WPGS
- Mims, Florida; United States;
- Broadcast area: Space Coast
- Frequency: 840 kHz
- Branding: Local 840

Programming
- Format: Silent

Ownership
- Owner: WPGS, Inc.

History
- First air date: September 18, 1984 (as WNUY)
- Former call signs: WNUY (1984–1986); WPGS (1986–2009); WGRU (2009–2011);

Technical information
- Licensing authority: FCC
- Facility ID: 73876
- Class: D
- Power: 1,000 watts day
- Transmitter coordinates: 28°44′21″N 80°53′1.2″W﻿ / ﻿28.73917°N 80.883667°W

Links
- Public license information: Public file; LMS;
- Webcast: Listen live
- Website: www.local840.com

= WPGS =

WPGS (840 AM) was a commercial radio station licensed to Mims, Florida, serving the Space Coast including parts of Brevard County and Volusia County. The station is currently silent.

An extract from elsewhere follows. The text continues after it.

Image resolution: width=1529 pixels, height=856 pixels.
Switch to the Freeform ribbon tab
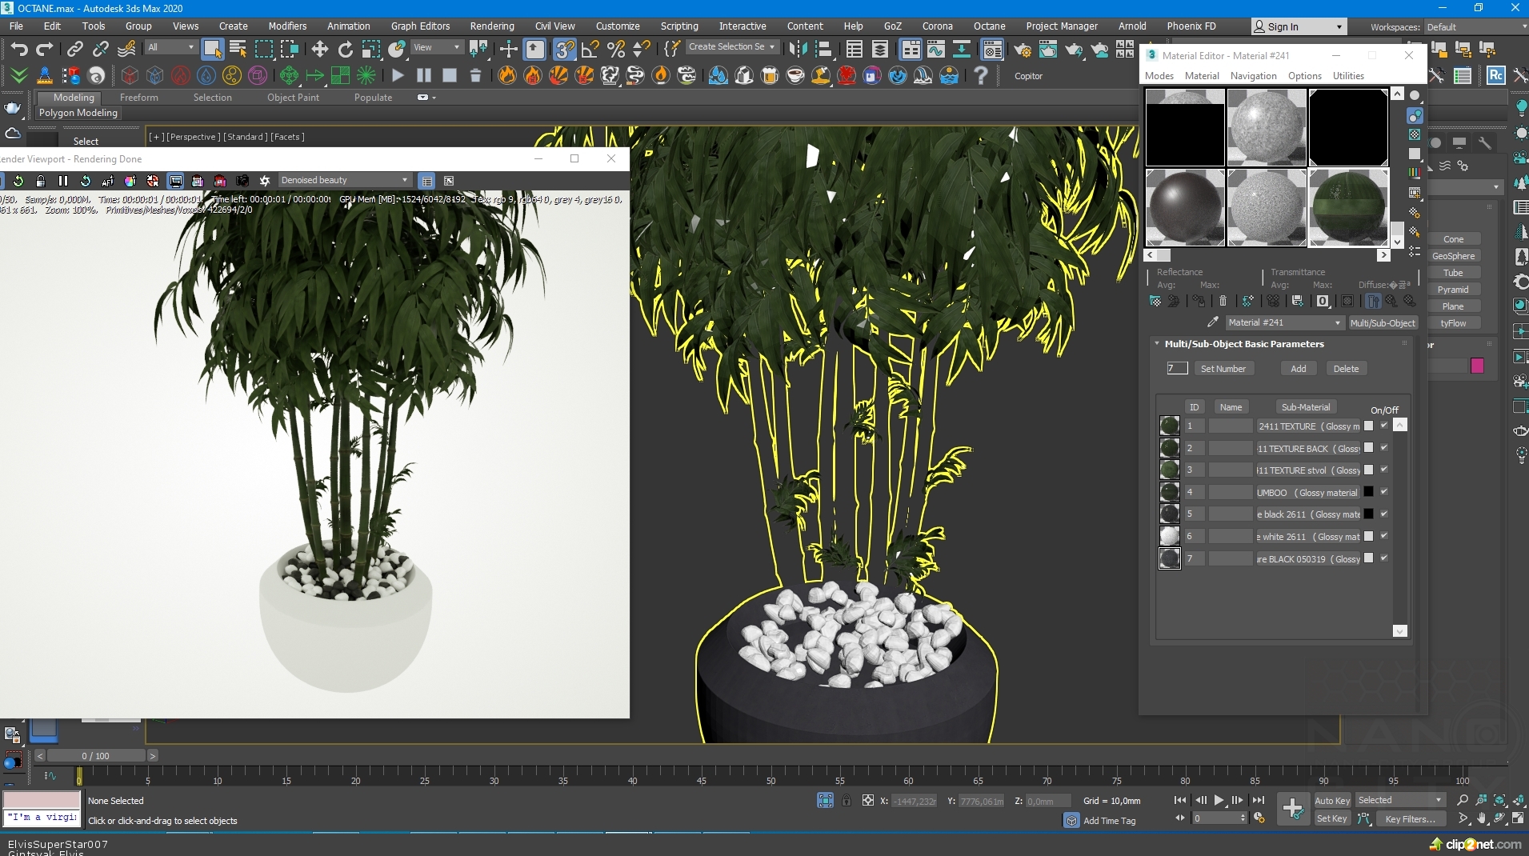click(138, 98)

WPGS is licensed as a daytimer. During daylight hours, it transmitted with a power of 1,000 watts, non-directional. Because 840 AM is a United States clear-channel frequency, on which WHAS in Louisville, Kentucky, is the dominant Class A station, WPGS must sign off between sunset and sunrise to avoid interference with the nighttime skywave signal of WHAS.

==Programming==

WPGS primarily advertises itself as a classic rock station with some talk radio programming including a local show hosted by "Pastor Marty" (who also hosts music-based airshifts as "Marty B") and reruns of Paul Harvey's The Rest of the Story. Nights and Sundays are devoted to specialty oldies and doo-wop programming.

==History==
The station signed on the air on September 18, 1984, as WNUY. On May 1, 1986, the station changed its call sign to WPGS.

In 1998, the station served as a critical news center for residents during the fires which claimed many homes and lives nearby. Normally, a daytime-only station, WPGS stayed on throughout the danger with the owner at one point climbing the tower to see how close the fires were getting to the community.

In October 2009, WPGS dropped the Talkstar radio network to become part of the smooth jazz "Groove Network".

WPGS went silent on April 7, 2026 and its broadcast tower was dismantled. The station has continued to operate as an Internet radio station.